1. A system for improving the efficiency of a belt-driven system, comprising:

a motor having a drive pulley;

a driven pulley spaced apart from the drive pulley;

a belt entrained about the drive pulley and a driven pulley;

a tensioner engages the drive belt to provide continuous tension on the belt;

a bracket connected with the motor and the tensioner, wherein the mounting bracket comprises:

a first leg for forming a connection with the motor, wherein the first leg comprises an array of mounting holes arranged into rows along the length of the first leg and columns across the width of the first leg; and

a second leg projecting transverse the first leg, wherein the second leg is connected with the first leg and comprises a second array of mounting holes arranged into rows along the width of the second leg and columns along the height of the second leg.

2. The system of claim 1 wherein the mounting holes in the first leg are elongated slots that are elongated along the direction of the length of the first leg.

3. The system of claim 2 wherein the mounting holes of the second leg are elongated slots that are elongated in a direction transverse the direction in which the slots in the first leg are elongated.

4. The system of claim 3 wherein the mounting holes of the second leg are elongated along the width of the second leg.

5. The system of claim 1 wherein the motor has an output shaft having an axis of rotation, wherein the mounting holes in the first leg are elongated along a direction substantially parallel to the axis of rotation.

6. The system of claim 1 wherein the tensioner has an axis of rotation wherein the mounting holes in the first leg are elongated along a direction substantially parallel to the tensioner axis of rotation.

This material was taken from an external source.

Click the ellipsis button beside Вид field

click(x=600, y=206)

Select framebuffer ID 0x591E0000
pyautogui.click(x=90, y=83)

7. A method for improving the efficiency of a belt-driven system, comprising the steps of:

providing a belt driven system that includes a motor having a motor mount connected to a frame by a plurality of detachable connectors engaging the motor mount and the frame;

providing a mounting bracket having a first leg having a plurality of slots and a second leg projecting transverse the first leg and having a plurality of mounting slots;

disconnecting a pair of the detachable connectors from the motor mount and the frame;

interposing the first leg of the bracket between the motor mount and the frame or the connector;

aligning a pair of mounting holes of the first leg with mounting holes in the motor mount and the frame;

reconnecting the detachable connectors to the frame, thereby attaching the first leg of the bracket to the motor mount;

connecting a tensioner with the second leg of the mounting bracket so that an arm of the tensioner projects into engagement with the drive belt, and

rotating the arm to bias the tensioner to provide tension to the drive belt.

8. The method of claim 7 wherein the motor comprises an output shaft having an axis of rotation and the first leg of the mounting bracket comprises an aligned row of mounting holes, wherein the method comprises the step of orienting the row of mounting holes so that the row is substantially parallel with the axis of rotation.

9. The method of claim 7 wherein the tensioner comprises an arm pivotable about a pivot axis and the first leg of the mounting bracket comprises an aligned row of mounting holes, wherein the method comprises the step of orienting the row of mounting holes so that the row is substantially parallel with the pivot axis.